Physician teams consisted of 1 attending and 2 to 3 resident trainees or a hospitalist. The researchers examined the number of patients on the same ward experiencing a critical illness event (cardiac arrest, ICU transfer, or death) anytime during the prior 6 hours.

Of 83,723 admissions, 4,286 experienced the primary outcome (179 cardiac arrests and 4,107 ICU transfers). The likelihood of cardiac arrest or ICU transfer within the next 6 hours was greater when 1 event (5.0 per 1,000-patient 6-hour blocks) or more than 1 event (7.1 per 1,000-patient 6-hour blocks) occurred during the prior 6 hours compared with no event (3.6 per 1,000-patient 6-hour blocks).

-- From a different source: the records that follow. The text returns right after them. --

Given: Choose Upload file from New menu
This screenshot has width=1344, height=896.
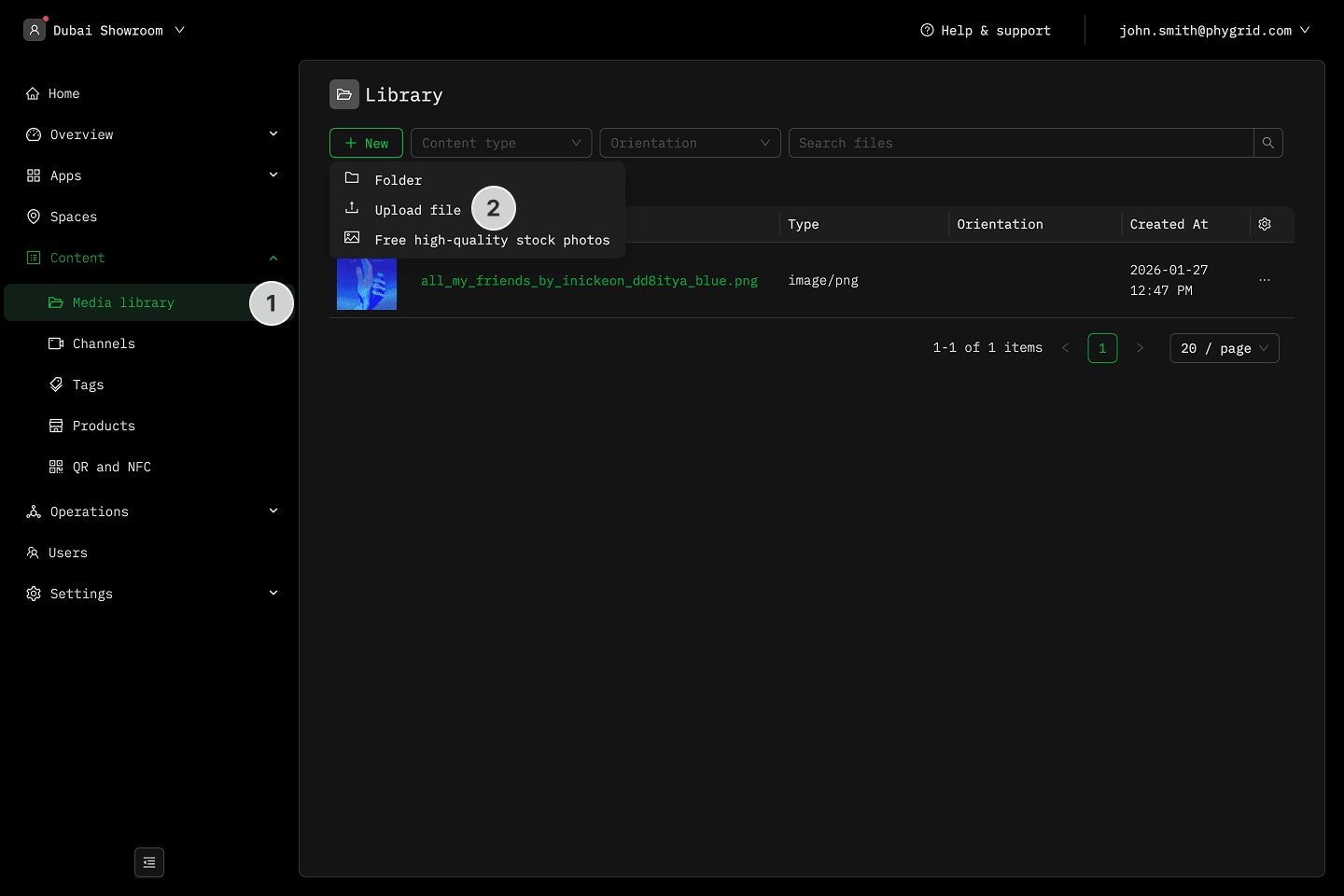Looking at the screenshot, I should click(x=417, y=210).
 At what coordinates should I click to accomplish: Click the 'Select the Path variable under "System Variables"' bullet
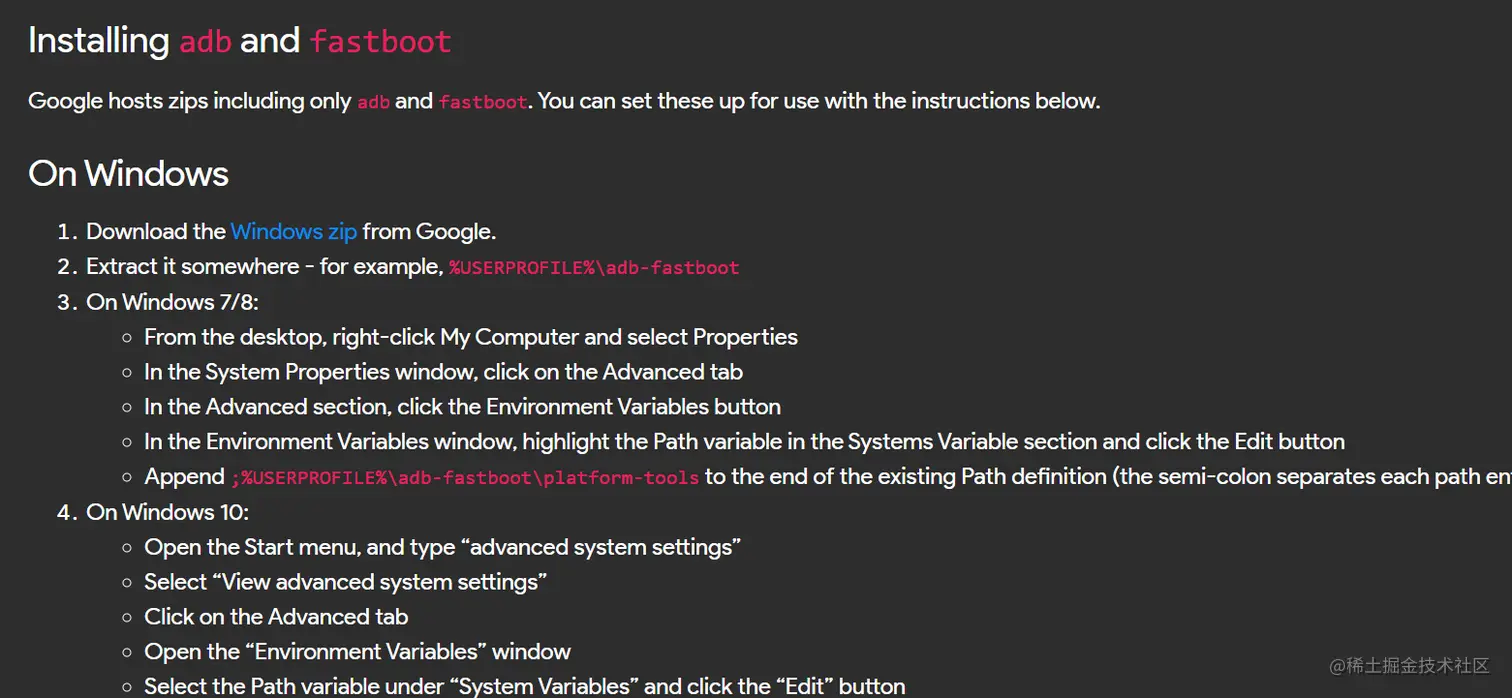(x=524, y=686)
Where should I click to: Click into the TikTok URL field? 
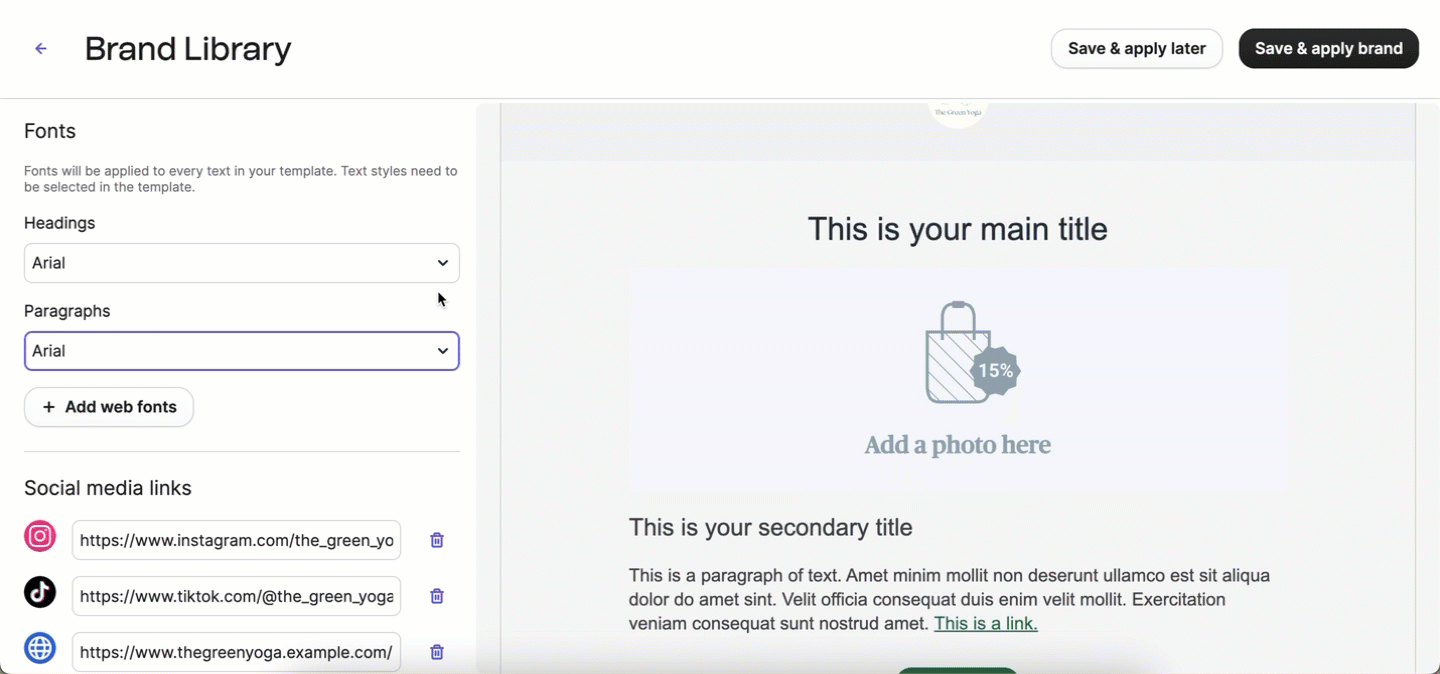(x=236, y=596)
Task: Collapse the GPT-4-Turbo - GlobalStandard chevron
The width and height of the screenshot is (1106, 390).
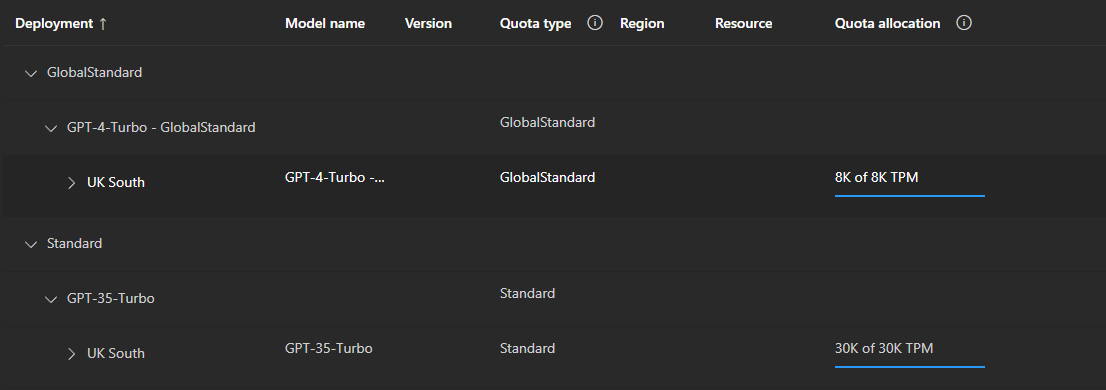Action: coord(51,128)
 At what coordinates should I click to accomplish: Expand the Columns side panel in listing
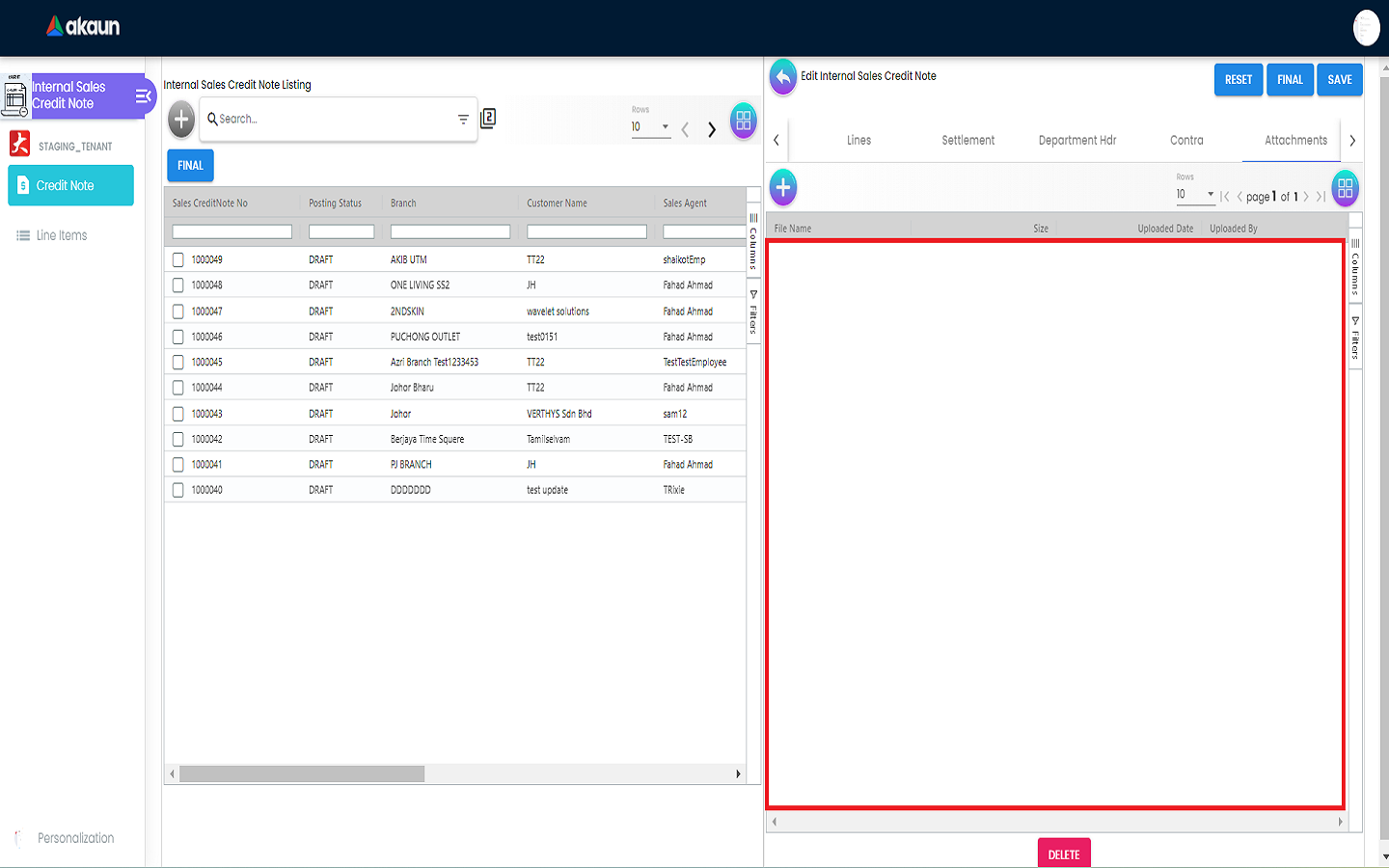tap(753, 239)
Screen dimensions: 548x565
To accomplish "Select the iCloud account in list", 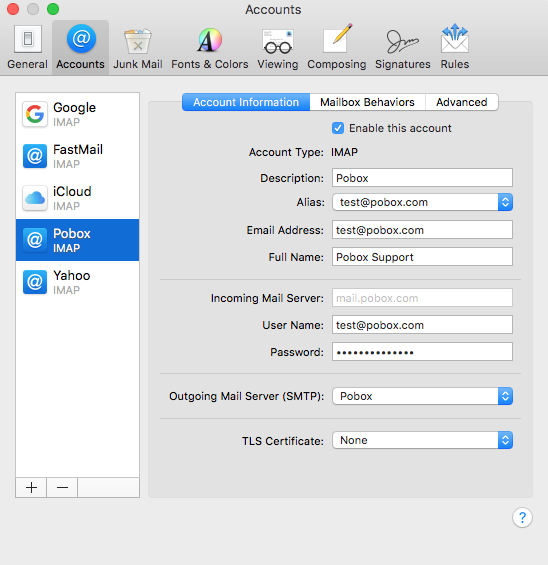I will [77, 198].
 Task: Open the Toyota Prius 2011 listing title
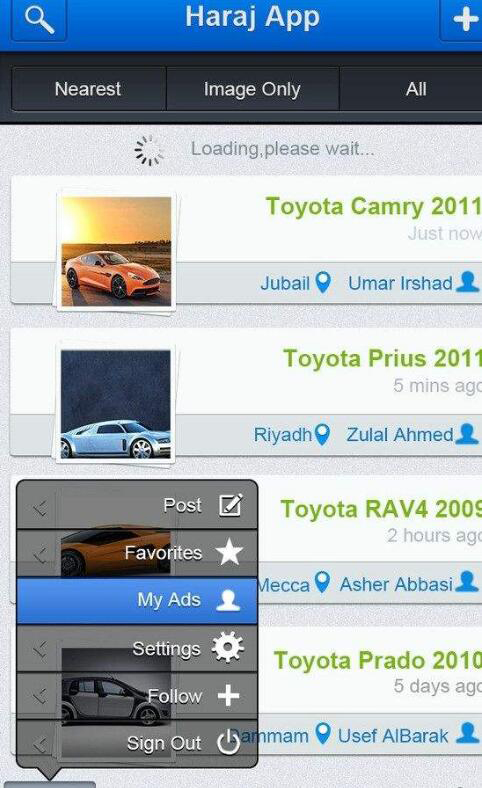tap(382, 358)
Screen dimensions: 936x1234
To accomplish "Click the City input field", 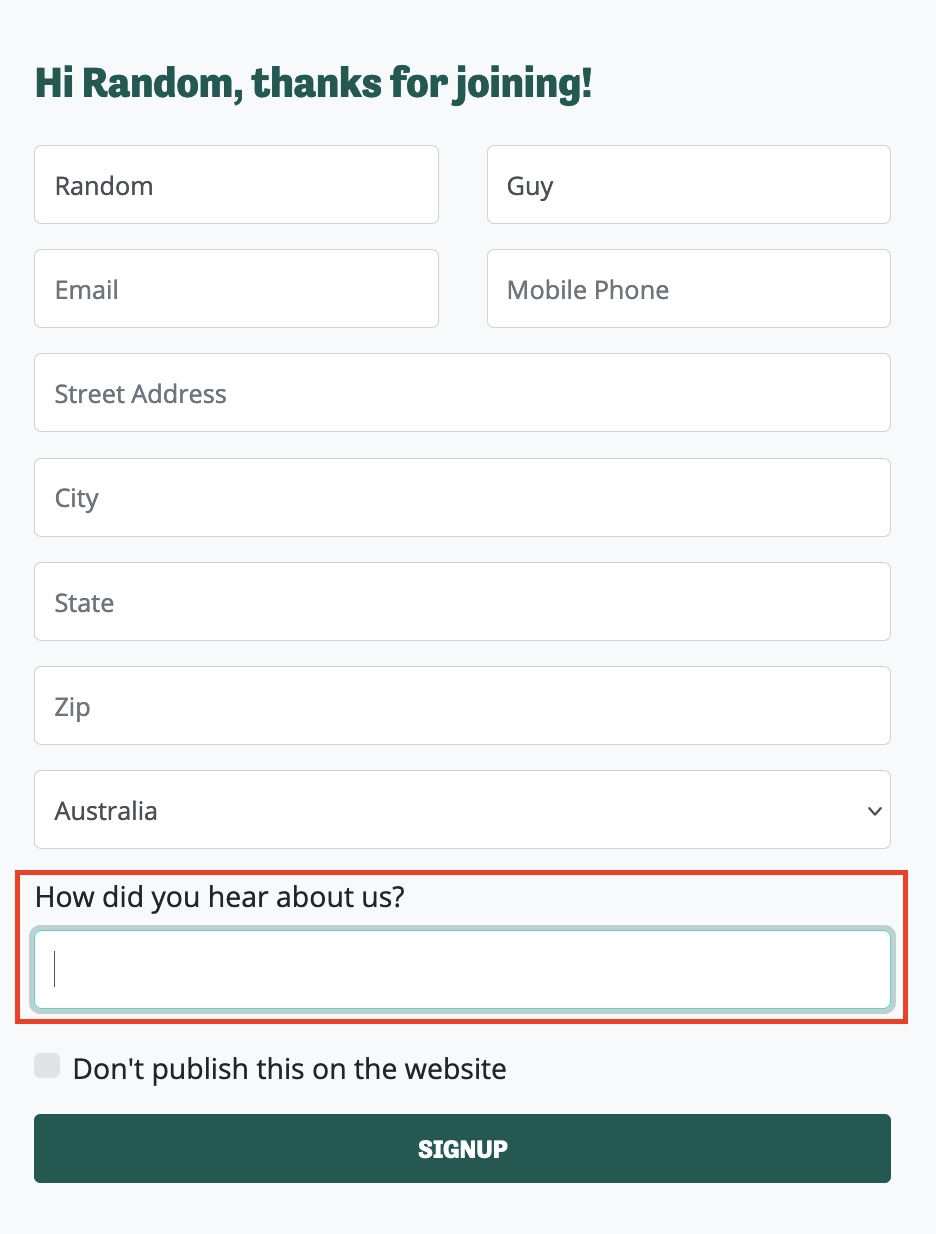I will pos(462,497).
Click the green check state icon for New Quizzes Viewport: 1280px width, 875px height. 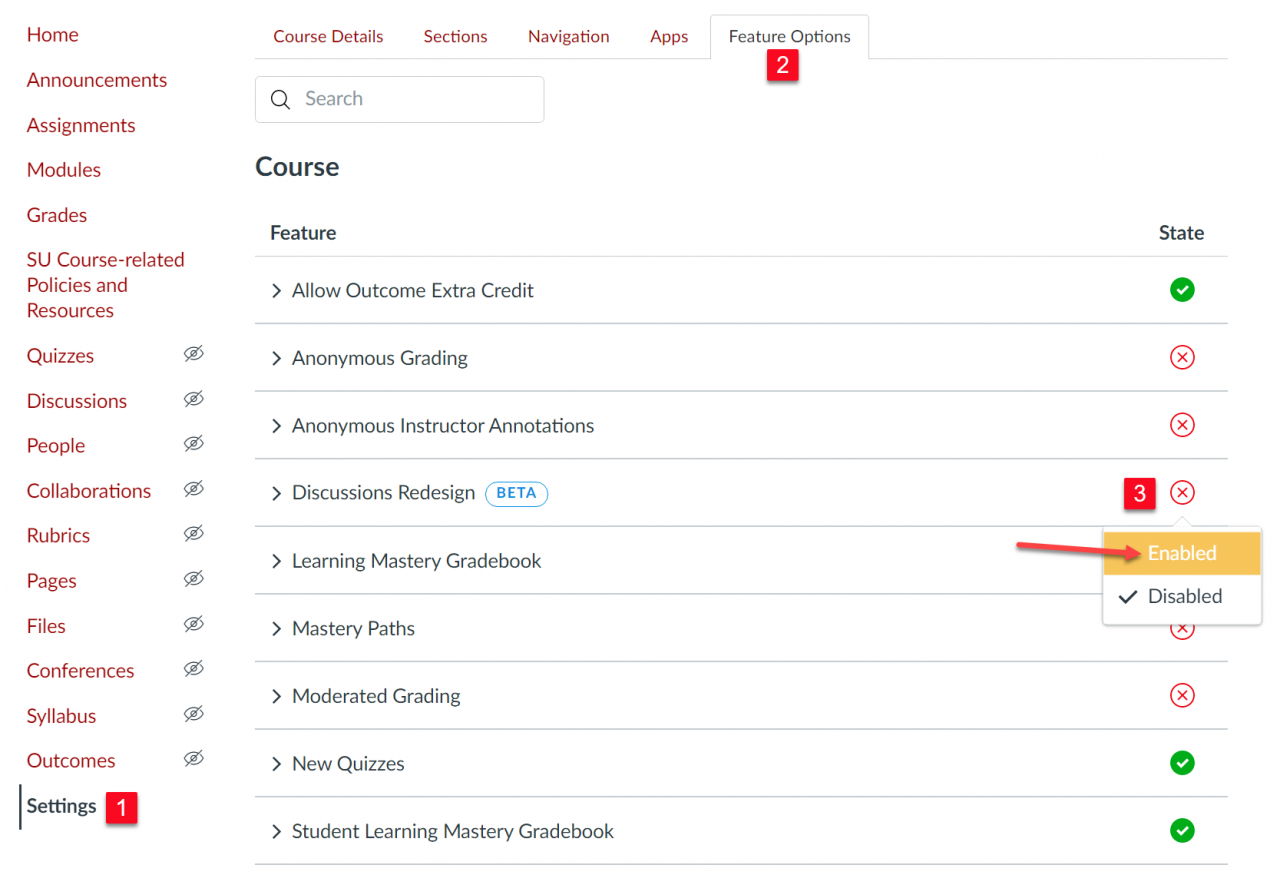point(1182,763)
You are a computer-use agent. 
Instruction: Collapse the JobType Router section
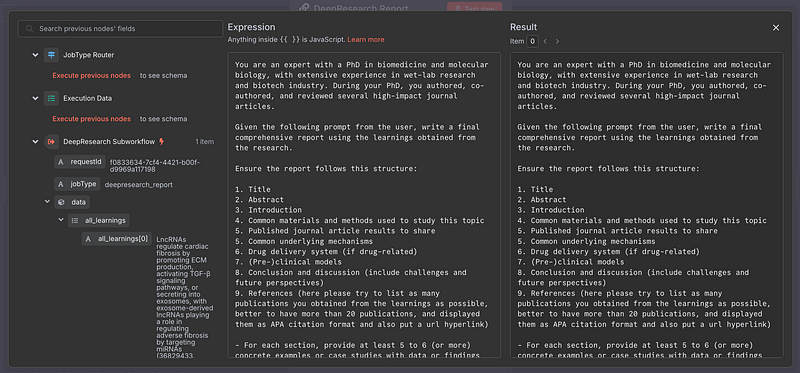click(x=35, y=55)
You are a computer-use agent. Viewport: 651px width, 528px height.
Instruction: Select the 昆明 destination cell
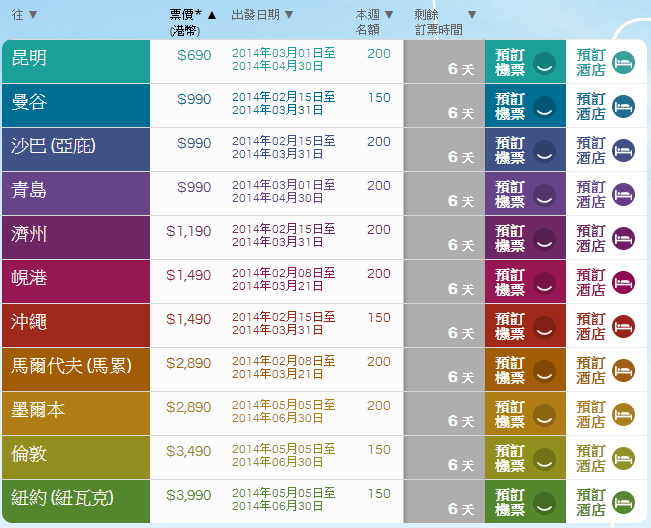click(29, 60)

In the fully adjusted model, when 1 or more patients developed critical illness, other ward patients’ risks for cardiac arrest or ICU transfer increased over the next 6 hours (1 event: adjusted absolute risk increase of 0.6 per 1,000-patient 6-hour blocks); greater than 1 event: adjusted absolute risk increase of 1.9 per 1,000-patient 6-hour blocks).

Critical illness events were also associated with a decrease in other patients being discharged from the hospital within the next 6 hours.

“Although the absolute increased risk was small, these events were associated with high morbidity and mortality,” the authors write. “The association may be explained by the diversion of resources to critically ill patients, which may result in caregivers being less attentive to other ward patients.”